[Stored items]
--- --- ---
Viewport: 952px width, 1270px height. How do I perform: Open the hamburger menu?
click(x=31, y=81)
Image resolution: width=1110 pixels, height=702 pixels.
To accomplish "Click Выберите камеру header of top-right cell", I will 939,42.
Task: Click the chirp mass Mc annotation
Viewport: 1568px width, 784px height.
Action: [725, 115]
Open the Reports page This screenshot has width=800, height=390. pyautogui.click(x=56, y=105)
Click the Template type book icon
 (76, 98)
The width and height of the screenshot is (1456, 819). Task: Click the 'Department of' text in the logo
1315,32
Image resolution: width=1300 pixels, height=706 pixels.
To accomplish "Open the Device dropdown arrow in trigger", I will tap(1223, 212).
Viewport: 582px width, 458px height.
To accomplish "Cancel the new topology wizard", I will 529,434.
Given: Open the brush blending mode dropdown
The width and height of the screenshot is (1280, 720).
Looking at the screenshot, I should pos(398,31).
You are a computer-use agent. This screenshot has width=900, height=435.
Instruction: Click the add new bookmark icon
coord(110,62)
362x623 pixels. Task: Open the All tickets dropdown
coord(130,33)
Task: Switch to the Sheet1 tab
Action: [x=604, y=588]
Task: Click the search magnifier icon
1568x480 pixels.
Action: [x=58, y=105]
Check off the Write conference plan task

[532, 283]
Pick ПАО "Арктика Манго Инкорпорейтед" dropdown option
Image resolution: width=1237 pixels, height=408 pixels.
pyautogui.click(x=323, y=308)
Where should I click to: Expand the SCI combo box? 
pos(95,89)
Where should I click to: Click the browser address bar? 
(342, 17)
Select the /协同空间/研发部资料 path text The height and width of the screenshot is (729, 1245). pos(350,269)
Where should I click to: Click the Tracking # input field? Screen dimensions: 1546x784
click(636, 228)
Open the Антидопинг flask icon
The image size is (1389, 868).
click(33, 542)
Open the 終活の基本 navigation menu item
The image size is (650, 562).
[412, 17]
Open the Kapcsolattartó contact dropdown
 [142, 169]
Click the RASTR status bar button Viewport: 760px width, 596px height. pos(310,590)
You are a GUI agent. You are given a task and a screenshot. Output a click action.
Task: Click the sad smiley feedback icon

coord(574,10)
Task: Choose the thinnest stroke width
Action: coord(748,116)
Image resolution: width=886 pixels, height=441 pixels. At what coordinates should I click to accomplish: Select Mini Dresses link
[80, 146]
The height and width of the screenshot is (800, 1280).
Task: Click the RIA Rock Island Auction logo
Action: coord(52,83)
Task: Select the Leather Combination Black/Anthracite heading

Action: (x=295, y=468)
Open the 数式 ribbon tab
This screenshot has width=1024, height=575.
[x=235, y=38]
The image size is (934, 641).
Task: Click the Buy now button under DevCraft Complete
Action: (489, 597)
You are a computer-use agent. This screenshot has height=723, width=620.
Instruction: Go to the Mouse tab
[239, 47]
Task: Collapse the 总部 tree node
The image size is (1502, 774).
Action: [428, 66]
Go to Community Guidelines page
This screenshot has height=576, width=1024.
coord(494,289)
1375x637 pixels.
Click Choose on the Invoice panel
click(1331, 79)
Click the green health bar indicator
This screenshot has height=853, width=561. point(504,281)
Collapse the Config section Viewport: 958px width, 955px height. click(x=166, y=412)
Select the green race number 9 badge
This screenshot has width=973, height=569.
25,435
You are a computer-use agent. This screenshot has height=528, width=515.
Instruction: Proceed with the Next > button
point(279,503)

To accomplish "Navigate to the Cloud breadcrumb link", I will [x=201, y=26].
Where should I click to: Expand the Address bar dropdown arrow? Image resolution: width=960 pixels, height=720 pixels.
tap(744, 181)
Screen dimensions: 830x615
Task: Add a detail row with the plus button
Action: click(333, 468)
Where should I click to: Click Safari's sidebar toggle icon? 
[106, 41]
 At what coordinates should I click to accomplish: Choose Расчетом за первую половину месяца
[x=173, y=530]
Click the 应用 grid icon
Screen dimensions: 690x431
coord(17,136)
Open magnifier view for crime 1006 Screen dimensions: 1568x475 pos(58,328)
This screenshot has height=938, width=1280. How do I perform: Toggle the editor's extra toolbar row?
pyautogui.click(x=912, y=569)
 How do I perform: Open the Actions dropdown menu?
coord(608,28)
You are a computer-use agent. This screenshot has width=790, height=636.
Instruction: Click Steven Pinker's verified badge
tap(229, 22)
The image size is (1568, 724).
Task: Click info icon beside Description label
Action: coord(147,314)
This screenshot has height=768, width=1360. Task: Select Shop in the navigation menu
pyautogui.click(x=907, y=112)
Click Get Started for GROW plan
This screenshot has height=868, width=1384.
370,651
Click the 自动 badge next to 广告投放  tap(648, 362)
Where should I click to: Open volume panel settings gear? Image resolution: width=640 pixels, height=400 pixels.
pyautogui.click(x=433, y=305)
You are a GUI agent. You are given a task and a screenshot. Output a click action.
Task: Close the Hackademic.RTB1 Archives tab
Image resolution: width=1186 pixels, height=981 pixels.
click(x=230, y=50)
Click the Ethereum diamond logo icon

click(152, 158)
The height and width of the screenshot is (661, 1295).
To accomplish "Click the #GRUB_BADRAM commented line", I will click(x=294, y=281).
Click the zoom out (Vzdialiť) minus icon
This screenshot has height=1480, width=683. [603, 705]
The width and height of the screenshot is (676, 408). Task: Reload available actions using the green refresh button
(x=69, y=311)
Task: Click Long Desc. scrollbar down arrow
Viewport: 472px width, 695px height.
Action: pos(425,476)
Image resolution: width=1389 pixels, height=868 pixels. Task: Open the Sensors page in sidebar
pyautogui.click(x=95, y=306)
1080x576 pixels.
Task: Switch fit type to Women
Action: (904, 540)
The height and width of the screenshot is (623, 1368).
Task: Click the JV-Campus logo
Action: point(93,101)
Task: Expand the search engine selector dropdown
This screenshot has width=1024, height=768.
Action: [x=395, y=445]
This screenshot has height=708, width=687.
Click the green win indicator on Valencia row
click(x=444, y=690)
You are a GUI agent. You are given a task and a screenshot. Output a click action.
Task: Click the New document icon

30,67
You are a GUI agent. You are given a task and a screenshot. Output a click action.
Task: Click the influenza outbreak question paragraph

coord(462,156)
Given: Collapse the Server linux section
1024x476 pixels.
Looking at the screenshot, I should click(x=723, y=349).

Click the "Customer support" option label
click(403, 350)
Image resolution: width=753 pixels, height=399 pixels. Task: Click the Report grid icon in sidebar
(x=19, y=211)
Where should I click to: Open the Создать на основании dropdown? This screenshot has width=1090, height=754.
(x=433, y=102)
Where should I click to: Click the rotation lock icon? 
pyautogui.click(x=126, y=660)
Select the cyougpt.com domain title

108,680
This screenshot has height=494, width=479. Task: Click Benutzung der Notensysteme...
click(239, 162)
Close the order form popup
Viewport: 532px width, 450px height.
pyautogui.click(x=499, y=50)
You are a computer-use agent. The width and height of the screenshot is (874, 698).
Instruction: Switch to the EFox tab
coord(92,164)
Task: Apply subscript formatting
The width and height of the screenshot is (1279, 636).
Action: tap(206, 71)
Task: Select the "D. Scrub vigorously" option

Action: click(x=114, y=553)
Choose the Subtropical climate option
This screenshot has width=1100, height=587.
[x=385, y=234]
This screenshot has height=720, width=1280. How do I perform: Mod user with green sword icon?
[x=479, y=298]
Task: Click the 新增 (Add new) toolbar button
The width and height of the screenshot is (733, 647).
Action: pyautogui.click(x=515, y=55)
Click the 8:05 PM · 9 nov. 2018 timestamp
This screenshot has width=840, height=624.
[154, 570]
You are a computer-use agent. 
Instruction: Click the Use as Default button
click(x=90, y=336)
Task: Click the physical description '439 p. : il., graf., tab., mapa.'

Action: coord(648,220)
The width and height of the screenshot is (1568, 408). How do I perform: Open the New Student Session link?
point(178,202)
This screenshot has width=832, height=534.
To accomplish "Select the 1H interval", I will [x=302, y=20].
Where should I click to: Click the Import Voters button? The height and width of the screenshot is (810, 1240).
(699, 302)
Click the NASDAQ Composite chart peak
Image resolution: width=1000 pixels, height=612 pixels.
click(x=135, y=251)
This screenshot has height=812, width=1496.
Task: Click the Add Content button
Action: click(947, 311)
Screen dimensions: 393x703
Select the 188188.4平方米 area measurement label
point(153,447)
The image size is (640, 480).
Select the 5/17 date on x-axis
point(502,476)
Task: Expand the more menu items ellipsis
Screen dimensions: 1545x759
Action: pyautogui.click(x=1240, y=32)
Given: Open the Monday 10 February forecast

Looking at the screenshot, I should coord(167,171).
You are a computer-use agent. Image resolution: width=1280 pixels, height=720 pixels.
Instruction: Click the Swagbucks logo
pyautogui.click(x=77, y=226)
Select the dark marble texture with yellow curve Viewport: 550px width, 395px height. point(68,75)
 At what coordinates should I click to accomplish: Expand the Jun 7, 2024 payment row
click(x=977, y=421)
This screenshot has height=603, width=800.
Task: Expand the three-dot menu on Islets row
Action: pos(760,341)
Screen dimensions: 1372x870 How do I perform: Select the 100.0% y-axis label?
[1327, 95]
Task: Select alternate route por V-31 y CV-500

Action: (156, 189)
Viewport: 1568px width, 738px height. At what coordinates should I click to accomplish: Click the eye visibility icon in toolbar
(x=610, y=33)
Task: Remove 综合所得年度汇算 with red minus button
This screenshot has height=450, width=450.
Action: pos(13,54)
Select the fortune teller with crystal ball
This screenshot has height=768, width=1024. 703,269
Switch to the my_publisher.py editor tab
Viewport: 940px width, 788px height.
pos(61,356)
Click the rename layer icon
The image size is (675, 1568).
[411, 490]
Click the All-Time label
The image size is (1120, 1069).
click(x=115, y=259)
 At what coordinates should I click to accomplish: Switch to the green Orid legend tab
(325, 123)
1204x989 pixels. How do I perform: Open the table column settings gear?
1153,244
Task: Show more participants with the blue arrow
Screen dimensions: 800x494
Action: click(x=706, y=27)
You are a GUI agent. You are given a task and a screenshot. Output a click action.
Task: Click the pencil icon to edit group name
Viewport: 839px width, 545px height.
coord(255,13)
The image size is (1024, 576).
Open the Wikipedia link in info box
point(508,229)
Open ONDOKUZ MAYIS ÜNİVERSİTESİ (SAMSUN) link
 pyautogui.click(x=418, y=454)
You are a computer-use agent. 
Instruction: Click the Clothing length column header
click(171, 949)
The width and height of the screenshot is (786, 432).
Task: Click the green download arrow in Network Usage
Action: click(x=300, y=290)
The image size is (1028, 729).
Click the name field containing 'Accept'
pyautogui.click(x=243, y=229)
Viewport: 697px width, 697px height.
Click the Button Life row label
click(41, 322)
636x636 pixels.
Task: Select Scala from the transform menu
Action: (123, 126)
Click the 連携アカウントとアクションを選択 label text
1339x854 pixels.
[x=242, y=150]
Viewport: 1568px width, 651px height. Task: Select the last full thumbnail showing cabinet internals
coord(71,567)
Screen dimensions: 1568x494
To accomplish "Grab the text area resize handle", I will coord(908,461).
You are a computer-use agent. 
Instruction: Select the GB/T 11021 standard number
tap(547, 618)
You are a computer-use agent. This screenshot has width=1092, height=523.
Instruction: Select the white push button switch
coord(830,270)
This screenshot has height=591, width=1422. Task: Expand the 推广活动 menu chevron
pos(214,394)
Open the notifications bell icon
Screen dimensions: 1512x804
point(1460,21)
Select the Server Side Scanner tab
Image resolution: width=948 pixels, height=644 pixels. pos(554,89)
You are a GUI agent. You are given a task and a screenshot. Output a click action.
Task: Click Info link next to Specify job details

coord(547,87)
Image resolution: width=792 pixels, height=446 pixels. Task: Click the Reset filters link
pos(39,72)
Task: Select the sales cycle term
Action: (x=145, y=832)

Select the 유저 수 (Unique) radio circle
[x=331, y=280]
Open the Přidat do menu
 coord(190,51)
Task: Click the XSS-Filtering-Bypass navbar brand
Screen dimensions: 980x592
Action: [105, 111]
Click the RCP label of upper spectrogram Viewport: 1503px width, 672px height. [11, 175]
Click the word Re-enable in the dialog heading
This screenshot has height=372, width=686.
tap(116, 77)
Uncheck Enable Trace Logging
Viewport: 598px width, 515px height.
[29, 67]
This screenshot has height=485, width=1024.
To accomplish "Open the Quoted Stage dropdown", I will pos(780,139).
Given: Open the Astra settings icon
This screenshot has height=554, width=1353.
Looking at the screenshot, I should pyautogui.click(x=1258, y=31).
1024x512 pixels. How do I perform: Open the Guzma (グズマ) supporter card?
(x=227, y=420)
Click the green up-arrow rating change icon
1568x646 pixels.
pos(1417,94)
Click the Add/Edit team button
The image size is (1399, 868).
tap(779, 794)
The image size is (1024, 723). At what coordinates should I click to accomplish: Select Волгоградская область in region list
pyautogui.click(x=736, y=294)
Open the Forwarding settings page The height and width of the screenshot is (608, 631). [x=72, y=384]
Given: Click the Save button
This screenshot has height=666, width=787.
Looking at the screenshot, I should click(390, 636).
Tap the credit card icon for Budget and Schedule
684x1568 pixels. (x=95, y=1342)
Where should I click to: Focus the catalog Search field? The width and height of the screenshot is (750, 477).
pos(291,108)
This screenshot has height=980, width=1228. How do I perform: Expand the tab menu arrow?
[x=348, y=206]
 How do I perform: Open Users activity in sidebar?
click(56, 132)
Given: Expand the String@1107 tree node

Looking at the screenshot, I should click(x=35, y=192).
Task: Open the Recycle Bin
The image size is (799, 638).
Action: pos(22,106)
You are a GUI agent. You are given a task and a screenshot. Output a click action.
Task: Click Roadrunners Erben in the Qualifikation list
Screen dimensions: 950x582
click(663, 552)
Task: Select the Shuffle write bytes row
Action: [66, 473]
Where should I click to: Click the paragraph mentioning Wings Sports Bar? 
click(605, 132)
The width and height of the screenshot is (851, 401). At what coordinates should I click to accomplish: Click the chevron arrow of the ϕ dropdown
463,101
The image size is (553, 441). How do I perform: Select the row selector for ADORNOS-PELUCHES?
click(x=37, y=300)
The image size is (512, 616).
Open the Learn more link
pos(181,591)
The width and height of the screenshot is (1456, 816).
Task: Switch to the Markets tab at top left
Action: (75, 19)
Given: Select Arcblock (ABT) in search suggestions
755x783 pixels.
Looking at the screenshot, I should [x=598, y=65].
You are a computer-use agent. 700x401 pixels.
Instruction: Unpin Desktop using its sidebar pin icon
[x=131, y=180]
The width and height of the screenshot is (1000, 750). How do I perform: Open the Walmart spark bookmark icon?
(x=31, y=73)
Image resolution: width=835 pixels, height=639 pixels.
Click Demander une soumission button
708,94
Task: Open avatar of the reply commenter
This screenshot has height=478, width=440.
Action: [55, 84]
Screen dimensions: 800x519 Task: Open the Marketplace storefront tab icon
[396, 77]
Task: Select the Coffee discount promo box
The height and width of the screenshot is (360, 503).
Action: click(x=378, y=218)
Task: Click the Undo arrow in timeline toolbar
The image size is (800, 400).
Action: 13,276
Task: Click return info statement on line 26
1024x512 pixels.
--- --- ---
AIM OF THE TASK -> Every line of the data above that includes "Close" should be listed.

RESULT FOR THIS EXERCISE ->
Task: Close the Hackademic.RTB1 Archives tab
Close the order form popup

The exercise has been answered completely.